Bloco de texto >>
◆ ◆ ◆ ◆ ◆

E posteriormente, com o Decreto nº 8.109, de 17 de setembro de 2013, novas

mudanças institucionais foram realizadas para adequar a atuação da Controladoria aos novos

desafios que surgiram longo dos anos, e a SPCI passa a ser chamada de Secretaria de

Transparência e Prevenção da Corrupção (STPC), que dispondo de uma estrutura compatível

com a dimensão e relevância de suas competências, em especial, com as leis de Acesso à

Informação, de Conflito de Interesses e Anticorrupção. Assim, a CGU passou a ter a

competência de antecipar-se aos casos de corrupção, e assim, desenvolver meios para prevenir

a sua ocorrência. Desta forma, o agrupamento das principais funções exercidas pela CGU –

controle, correição, prevenção da corrupção e ouvidoria – foi efetivado, consolidando-as em

uma única estrutura funcional.

No âmbito de Auditoria e Fiscalização, o principal programa é o de Fiscalização de

Recursos Federais a partir de Sorteios Públicos. O Programa é uma iniciativa do governo

federal, que visa inibir a corrupção entre gestores de qualquer esfera da administração pública.

Foi criado em 2003, através da Portaria nº 247 de 20 de Junho de 2003. O objetivo era realizar

fiscalizações dos recursos públicos federais aplicados e transferidos, para órgãos das

administrações dos Estados ou dos municípios, e quaisquer outros órgãos ou entidades

legalmente habilitados a receber esses repasses.

O Programa de Fiscalização foi criado como um mecanismo de limitar

comportamentos oportunistas dos gestores na alocação dos recursos, repassados pela União,

vinculados a objetivos específicos. Os municípios são fiscalizados por seleção aleatória,

através de sorteios realizados pela Caixa Econômica Federal.

As fiscalizações têm como objetivo analisar a aplicação dos recursos federais

transferidos ao Município, à atuação dos Conselhos Municipais responsáveis pelo

acompanhamento e orientação de Programas de Governo, bem como a prestação de serviços

públicos federais à sociedade. Os trabalhos são realizados “in loco” no Município sendo

utilizados em sua execução as técnicas de inspeções físicas e documentais, realização de

entrevistas, aplicação questionários e registros fotográficos, em estrita observância ao que é

estabelecido nas respectivas Ordens de Serviço expedidas pelas Coordenações-Gerais das

Diretorias desta Secretaria, responsáveis pelas ações de controle sobre os correspondentes

programas.

◆ ◆ ◆ ◆ ◆

Material fornecido >>
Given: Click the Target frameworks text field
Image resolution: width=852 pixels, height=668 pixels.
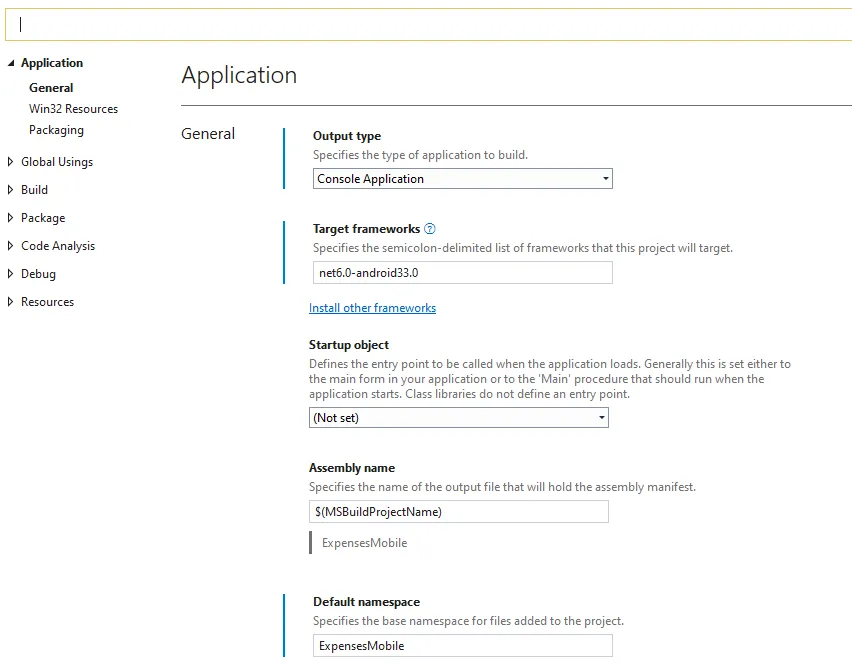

◆ ◆ ◆ ◆ ◆

Você pode dar seguimento ao texto sobre a fiscalização da CGU, começando logo após a última frase? O material não tem relação com o texto sobre a fiscalização da CGU.

Resultado da tarefa >>
2.4. Accountability como instrumento de combate à corrupção

Nesse tópico, apesar da importância do tema, não será abordado diretamente o

conceito, mas sim as características e implicações, pois há grande dificuldade em conceituar a

palavra, como relata Behn (2001, p.3): “accountability is an important yet elusive concept

whose meaning and characteristic differ depending upon of context.”

O dicionário da língua inglesa conceitua accountability como qualidade ou estado de

ser responsabilizado, ou seja, a imputação da obrigação em responder por algo. Contudo, o

mais desejável é obter a noção, ao invés da definição, já que o assunto faz parte das ciências

social, que se transforma ao longo do tempo.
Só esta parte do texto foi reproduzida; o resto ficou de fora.